#### [Assigned task]
Please retype the records below exactly, omitting any images.

#### [Material for this task]
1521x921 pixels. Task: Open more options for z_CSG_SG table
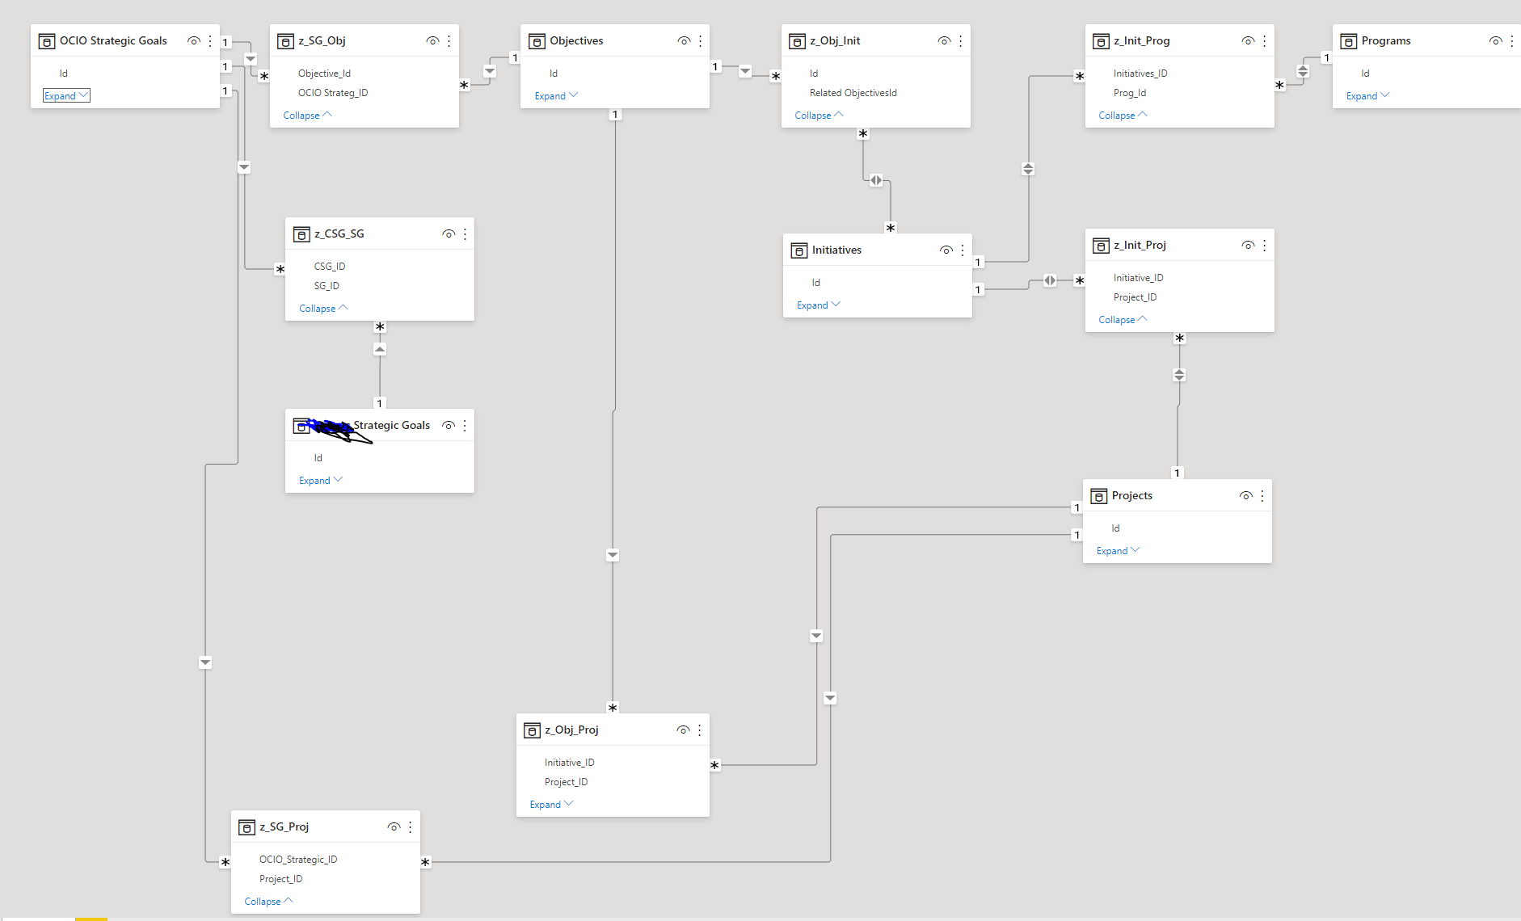[465, 234]
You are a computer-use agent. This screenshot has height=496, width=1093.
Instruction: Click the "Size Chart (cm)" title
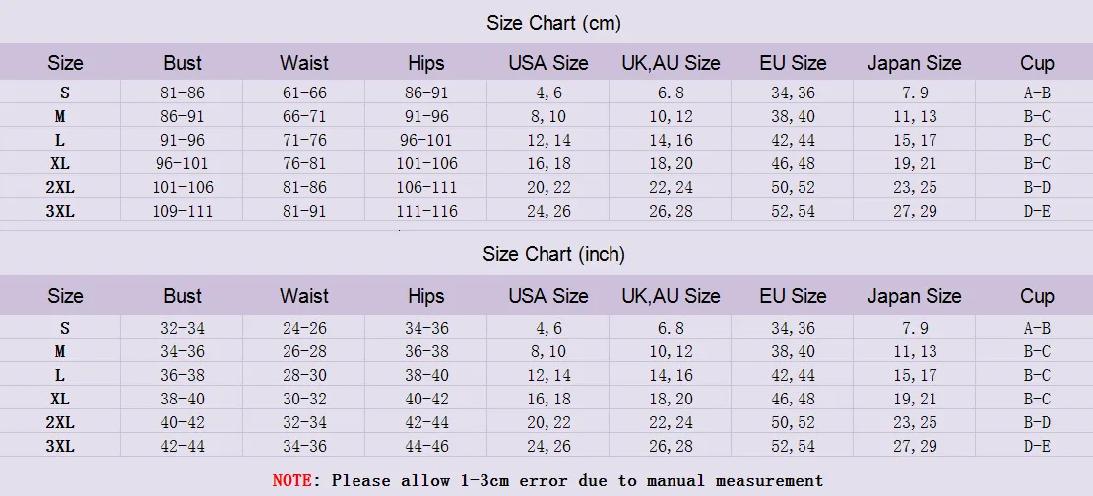553,23
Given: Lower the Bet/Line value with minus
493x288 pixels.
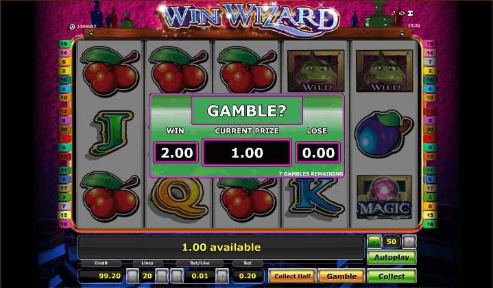Looking at the screenshot, I should click(x=177, y=276).
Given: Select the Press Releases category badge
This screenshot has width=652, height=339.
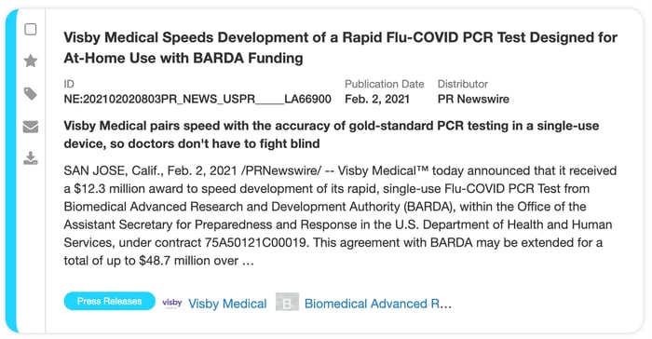Looking at the screenshot, I should click(109, 301).
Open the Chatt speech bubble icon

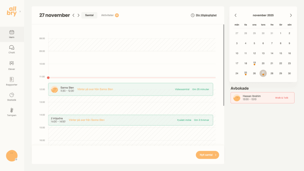12,48
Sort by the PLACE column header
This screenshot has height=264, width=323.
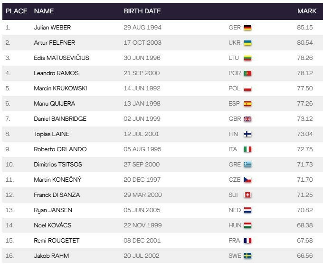16,11
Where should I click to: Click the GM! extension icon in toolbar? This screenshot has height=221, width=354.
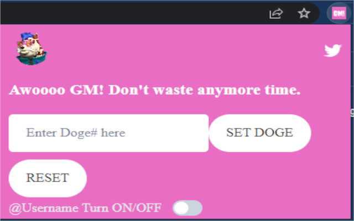pyautogui.click(x=339, y=13)
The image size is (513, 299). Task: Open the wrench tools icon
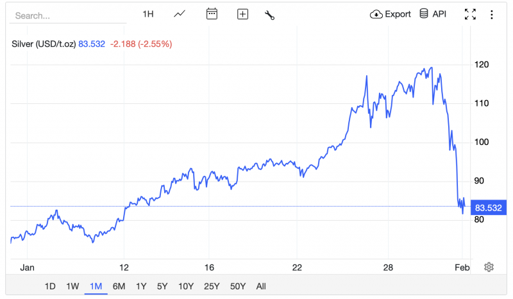pos(269,14)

#### [Solution for this problem]
1521x921 pixels. Task: Open more options for z_CSG_SG table
[465, 234]
You are a computer-use agent. This screenshot has height=496, width=1093.
Instruction: Click the "Size Chart (cm)" title
553,23
Given: Lower the Bet/Line value with minus
493x288 pixels.
Looking at the screenshot, I should click(x=177, y=276).
Given: Select the Press Releases category badge
This screenshot has width=652, height=339.
Looking at the screenshot, I should click(109, 301).
Open the Chatt speech bubble icon

12,48
Sort by the PLACE column header
This screenshot has height=264, width=323.
16,11
Where should I click to: Click the GM! extension icon in toolbar? This screenshot has height=221, width=354.
pyautogui.click(x=339, y=13)
The image size is (513, 299). Task: Open the wrench tools icon
pos(269,14)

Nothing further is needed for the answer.